Every entry below needs to be repeated exactly as written.

○ ○ ○ ○ ○

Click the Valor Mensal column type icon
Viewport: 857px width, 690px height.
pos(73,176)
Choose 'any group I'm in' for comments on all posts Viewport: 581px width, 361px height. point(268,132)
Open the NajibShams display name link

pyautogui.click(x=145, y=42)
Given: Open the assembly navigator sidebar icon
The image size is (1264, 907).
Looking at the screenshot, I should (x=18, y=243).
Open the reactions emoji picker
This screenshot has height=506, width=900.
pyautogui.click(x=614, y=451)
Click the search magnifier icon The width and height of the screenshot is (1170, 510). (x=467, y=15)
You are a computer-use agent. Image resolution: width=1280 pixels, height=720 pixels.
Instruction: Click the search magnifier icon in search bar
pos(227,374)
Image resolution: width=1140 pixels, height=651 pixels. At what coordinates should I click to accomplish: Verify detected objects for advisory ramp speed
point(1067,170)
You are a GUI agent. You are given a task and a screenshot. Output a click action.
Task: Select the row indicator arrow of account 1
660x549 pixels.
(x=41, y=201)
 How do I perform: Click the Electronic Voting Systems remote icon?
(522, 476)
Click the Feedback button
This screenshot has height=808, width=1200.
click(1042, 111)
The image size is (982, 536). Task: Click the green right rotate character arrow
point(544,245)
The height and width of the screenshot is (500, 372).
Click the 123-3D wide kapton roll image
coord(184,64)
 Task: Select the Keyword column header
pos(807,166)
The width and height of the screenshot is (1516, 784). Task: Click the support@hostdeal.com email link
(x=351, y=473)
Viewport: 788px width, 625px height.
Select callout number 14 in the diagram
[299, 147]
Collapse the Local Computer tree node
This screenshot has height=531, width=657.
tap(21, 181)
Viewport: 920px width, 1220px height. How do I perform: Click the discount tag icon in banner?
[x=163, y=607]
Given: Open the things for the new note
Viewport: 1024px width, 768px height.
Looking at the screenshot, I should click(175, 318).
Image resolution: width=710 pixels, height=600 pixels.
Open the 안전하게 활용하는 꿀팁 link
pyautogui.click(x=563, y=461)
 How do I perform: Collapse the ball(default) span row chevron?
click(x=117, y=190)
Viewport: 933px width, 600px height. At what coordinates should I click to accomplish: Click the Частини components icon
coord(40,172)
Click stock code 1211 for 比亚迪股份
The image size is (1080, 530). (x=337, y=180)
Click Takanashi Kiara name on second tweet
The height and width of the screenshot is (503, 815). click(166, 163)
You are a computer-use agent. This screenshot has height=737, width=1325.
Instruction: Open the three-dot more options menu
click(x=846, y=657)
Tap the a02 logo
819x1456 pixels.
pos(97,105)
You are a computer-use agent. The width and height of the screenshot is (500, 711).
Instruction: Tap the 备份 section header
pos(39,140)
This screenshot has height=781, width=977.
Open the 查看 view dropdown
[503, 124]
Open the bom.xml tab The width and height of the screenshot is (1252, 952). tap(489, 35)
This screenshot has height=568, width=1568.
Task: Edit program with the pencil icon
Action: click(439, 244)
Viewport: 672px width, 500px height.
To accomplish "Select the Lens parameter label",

○ ○ ○ ○ ○

(Answer to the problem):
Click the Valor Mensal column type icon
Viewport: 857px width, 690px height.
pos(73,176)
Choose 'any group I'm in' for comments on all posts Viewport: 581px width, 361px height. point(268,132)
Open the NajibShams display name link

pyautogui.click(x=145, y=42)
Given: Open the assembly navigator sidebar icon
The image size is (1264, 907).
Looking at the screenshot, I should (x=18, y=243).
Open the reactions emoji picker
This screenshot has height=506, width=900.
pyautogui.click(x=614, y=451)
Click the search magnifier icon The width and height of the screenshot is (1170, 510). (x=467, y=15)
You are a computer-use agent. Image resolution: width=1280 pixels, height=720 pixels.
Instruction: Click the search magnifier icon in search bar
pos(227,374)
Image resolution: width=1140 pixels, height=651 pixels. At what coordinates should I click to accomplish: Verify detected objects for advisory ramp speed
point(1067,170)
You are a GUI agent. You are given a task and a screenshot. Output a click action.
Task: Select the row indicator arrow of account 1
660x549 pixels.
(x=41, y=201)
 How do I perform: Click the Electronic Voting Systems remote icon?
(522, 476)
Click the Feedback button
This screenshot has height=808, width=1200.
click(1042, 111)
The image size is (982, 536). Task: Click the green right rotate character arrow
point(544,245)
The height and width of the screenshot is (500, 372).
Click the 123-3D wide kapton roll image
coord(184,64)
 Task: Select the Keyword column header
pos(807,166)
The width and height of the screenshot is (1516, 784). Task: Click the support@hostdeal.com email link
(x=351, y=473)
Viewport: 788px width, 625px height.
Select callout number 14 in the diagram
[299, 147]
Collapse the Local Computer tree node
This screenshot has height=531, width=657.
tap(21, 181)
Viewport: 920px width, 1220px height. How do I perform: Click the discount tag icon in banner?
[x=163, y=607]
Given: Open the things for the new note
Viewport: 1024px width, 768px height.
Looking at the screenshot, I should click(175, 318).
Image resolution: width=710 pixels, height=600 pixels.
Open the 안전하게 활용하는 꿀팁 link
pyautogui.click(x=563, y=461)
 How do I perform: Collapse the ball(default) span row chevron?
click(x=117, y=190)
Viewport: 933px width, 600px height. At what coordinates should I click to accomplish: Click the Частини components icon
coord(40,172)
Click stock code 1211 for 比亚迪股份
The image size is (1080, 530). (x=337, y=180)
Click Takanashi Kiara name on second tweet
The height and width of the screenshot is (503, 815). click(166, 163)
You are a computer-use agent. This screenshot has height=737, width=1325.
Instruction: Open the three-dot more options menu
click(x=846, y=657)
Tap the a02 logo
819x1456 pixels.
pos(97,105)
You are a computer-use agent. The width and height of the screenshot is (500, 711).
Instruction: Tap the 备份 section header
pos(39,140)
This screenshot has height=781, width=977.
Open the 查看 view dropdown
[503, 124]
Open the bom.xml tab The width and height of the screenshot is (1252, 952). tap(489, 35)
This screenshot has height=568, width=1568.
Task: Edit program with the pencil icon
Action: click(439, 244)
Viewport: 672px width, 500px height.
To accomplish "Select the Lens parameter label",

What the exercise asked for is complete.